I have always been the do-it-myself type (for the most part). So even sight unseen, I said "Yes."
The photo here is what I first saw when the truck was brought over. It definitely needed some TLC. There are more pictures in the Photobucket album, of the progress and a few key moments in the process.
We decided to turn it into a street rod. I knew what they looked like (when done) but I did not really know what that meant at the time as far as how to get there.
Decisions, decisions. Being an engineer by trade, that meant research, research, and more research.
As we started the process, a few things were revealed about why THIS truck:
Don had a 1941 Chevy automobile. Hence the 1941 (not sure how the jump was made from car to truck).

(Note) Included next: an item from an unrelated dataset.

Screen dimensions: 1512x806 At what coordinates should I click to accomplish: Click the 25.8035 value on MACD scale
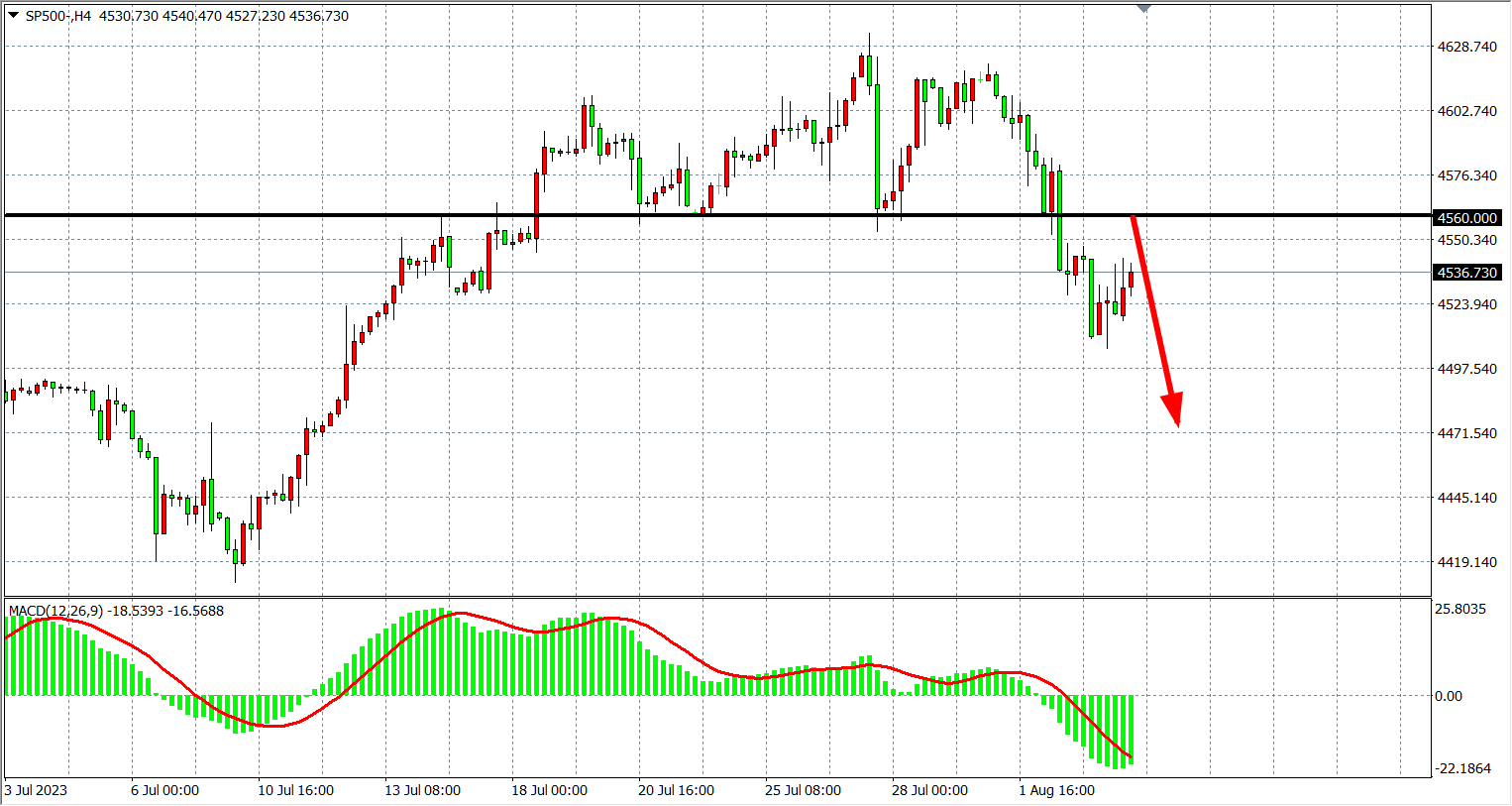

That engine ... as a kid, Don had a GM car with a peppy little small block Chevy (SBC) 327. "If we are going to build a V8, then it needs to be a 327." Another learning moment: I did not realize that the 327 was made for only a few short years in the 1960's. Finding one to build was not hard but not easy either.
We have a 1964 SBC 327, 0.040 over, 9.5:1 compression ratio, 270 H comp cam, full MSD ignition. There is a video of it running on Photobucket.
We also decided on a TH350 tranny so no overdrive for this truck.
The rear axle is from a 1993 Ford Explorer. It was a perfect fit with Explorer springs and fabricated brackets, etc. (oddly a 3.27:1 ratio).
The front axle is a TCI IFS (Mustang II type).
Side note: the painted logo on the door is from a local (Idaho) electrical contractor. The funny thing is I know a contractor who says his Dad use to drive that truck when he worked for that company -- small world.
I doubt that the door will get restored. (Someone suggested restoring the original art work for the electrical contractor ~ Editor)
We now have a different cab (the original was a rust bucket), grille and running boards. We are working on the steering column, floorboard / toeboard, shift linkage, seat belts, etc. at this time.
With a nearly two years of work behind us, it has been very much of a learning experience so far. I am sure the learning is just beginning.
Thanks for looking and I hope to keep this updated in the DITY forum thread and in the Photobucket album as we move forward.